WHAT TO PRODUCE: Search the entries for the word "click". Copy every line where it turns up.

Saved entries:
--------

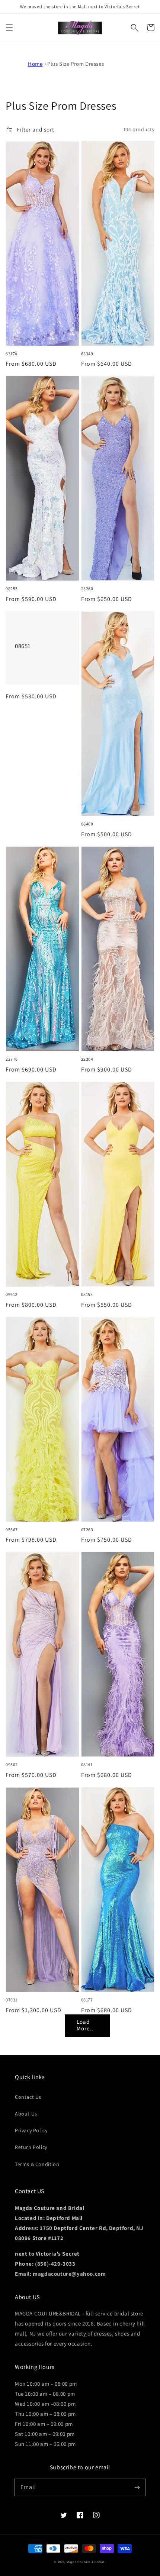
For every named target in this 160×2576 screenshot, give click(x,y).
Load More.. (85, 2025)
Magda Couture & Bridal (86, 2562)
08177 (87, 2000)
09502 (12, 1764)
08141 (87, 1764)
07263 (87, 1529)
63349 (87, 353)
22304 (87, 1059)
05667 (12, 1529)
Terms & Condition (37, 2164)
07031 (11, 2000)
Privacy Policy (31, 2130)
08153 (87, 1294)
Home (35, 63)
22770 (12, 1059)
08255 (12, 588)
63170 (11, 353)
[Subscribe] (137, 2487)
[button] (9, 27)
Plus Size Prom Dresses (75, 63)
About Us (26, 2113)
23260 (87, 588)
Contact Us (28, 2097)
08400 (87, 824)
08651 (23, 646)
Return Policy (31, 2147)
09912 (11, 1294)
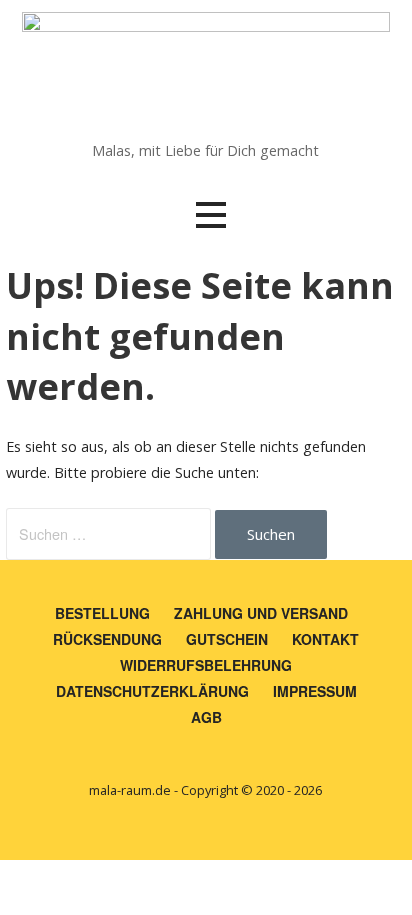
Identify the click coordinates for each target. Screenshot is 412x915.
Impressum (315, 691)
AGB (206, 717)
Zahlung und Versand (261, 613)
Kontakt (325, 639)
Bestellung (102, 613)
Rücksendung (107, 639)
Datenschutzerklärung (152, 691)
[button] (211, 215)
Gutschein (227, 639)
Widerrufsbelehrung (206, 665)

--------

SOLUTION:
For every named target in this 160×2576 screenshot, give click(x,y).
Identify the click coordinates for each target. Screenshot is 412x915.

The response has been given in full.